Mr. Klapwijk is global head of metals analytics at the consultancy Thomson Reuters GFMS. The catalyst for $2,000 might well be, in his estimation, Spain. A meltdown there — coupled with continuing strong demand from China — could give gold a whole new “safe haven” glow.
That said, he also sees a short-term dip to the year-end 2011 level of $1,550 within a couple of months. You’ve been warned.
“U.S. investors might sleep better at night with an allocation to gold in the face of continued negative real interest rates,” says U.S. Global Investors chief and Vancouver stalwart Frank Holmes.
“The chart below shows how gold has historically climbed when interest rates fell below 0%, with a ‘strong correlation from 1977-84, and again recently when rates turned negative in early 2008,’ according to Desjardins Capital Markets.”
The blue line on the chart is the very definition of “financial repression” — interest rates held below the rate of inflation. And the red line is how you combat it.
Keeping the faith with bullion is one thing. Keeping the faith with stocks has been, well, more of a challenge.
The HUI index of major gold stocks has bounced off lows hit earlier this week. Cold comfort in light of the fact the index sits where it did in August 2010. Or for that matter, November 2009.
“‘Cheap gold stock’ is a redundancy these days,” says Chris Mayer, “as nearly all gold stocks look cheap. While the gold price has held steady, gold stocks have lagged it. In March, that gap was the widest it’s been in the last 12 months.”
“Gold stocks trade at only half of their historical multiples of the last dozen years,” Chris goes on. “Yet gold miners enjoy the highest profit margins and cash flows they’ve had in decades.”
What gives? “Gold management teams are usually lame.

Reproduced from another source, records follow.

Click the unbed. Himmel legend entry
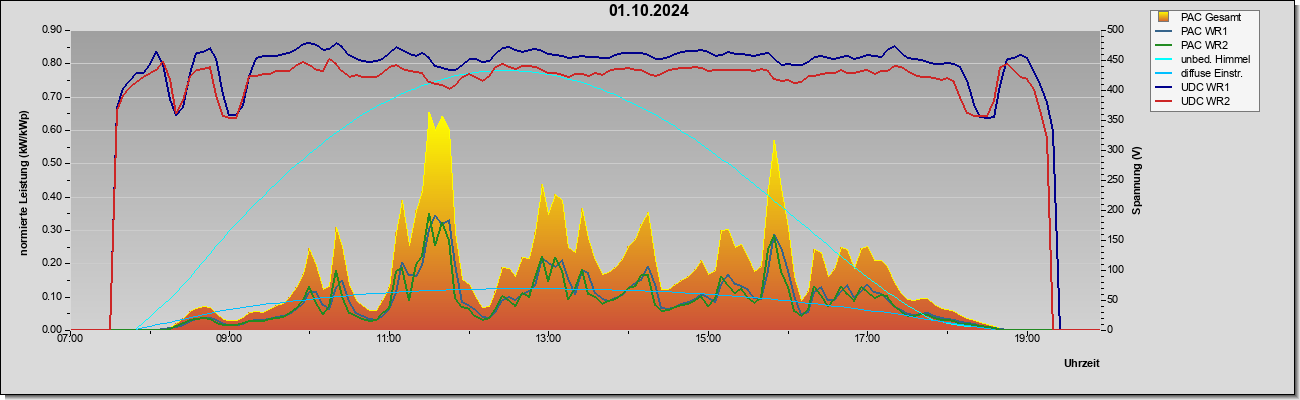 click(1215, 59)
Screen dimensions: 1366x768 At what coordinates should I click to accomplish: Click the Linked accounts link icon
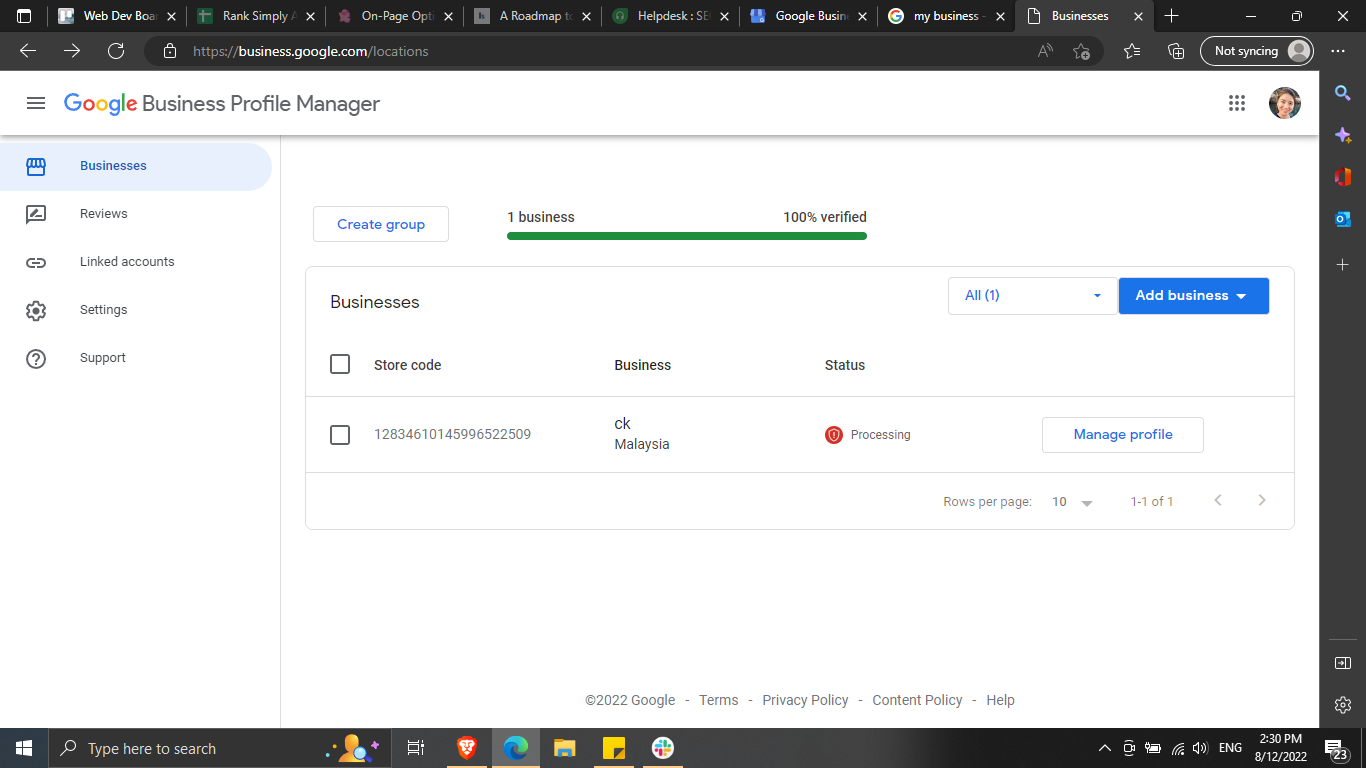click(36, 262)
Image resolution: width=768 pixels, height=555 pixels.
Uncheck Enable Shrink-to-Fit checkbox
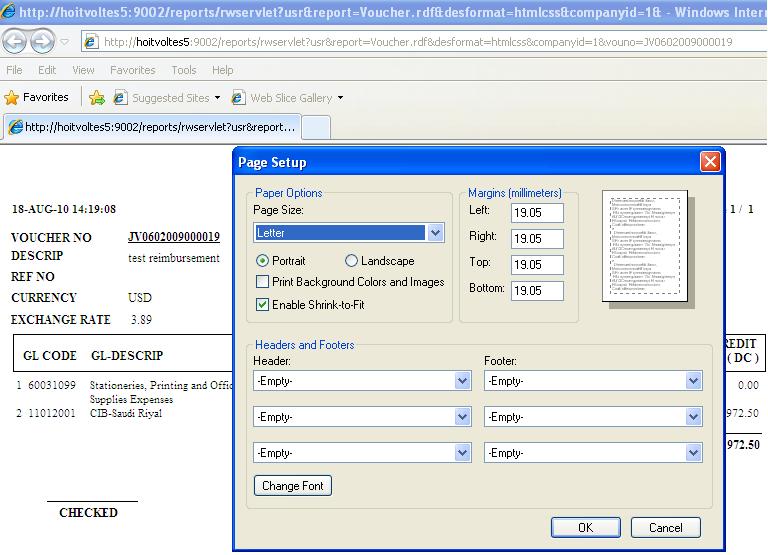click(263, 305)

All they want to do is take what they earn and put it back into the ground to find more gold. It doesn’t matter if it makes sense to do that or not. Or maybe they blow the money on an expensive acquisition. Shareholders are often an afterthought. One way you can see this is to look at dividends paid. Only technology stocks pay out less of their earnings to shareholders.”
“Many analysts,” adds another Vancouver favorite, Rick Rule, “myself prominently among them, were dismayed at the gold mining industries’ abysmal corporate performance during the last decade.”
But this is starting to change. “Even as the [gold] equities prices continue to decline,” says Rick, “corporate performance is increasing, and increasing dramatically.”
“A cursory look at producers’ income statements tells a dramatic story: Earnings and cash generation, on a per share basis, are increasing in dramatic fashion. Capital expenditures are increasingly funded with internally generated cash, rather than equity issuances or debt.”
Some producers are even — gasp — paying a dividend. Newmont is raising its dividend as the price of gold rises.
So keep the faith, Mr. Rule advises: “Recognize that markets work, but only in the longer term. If you can’t handle that, find another avocation. The cure for low prices are low prices; the cure for high prices are high prices. In order to sell high, you must buy low.”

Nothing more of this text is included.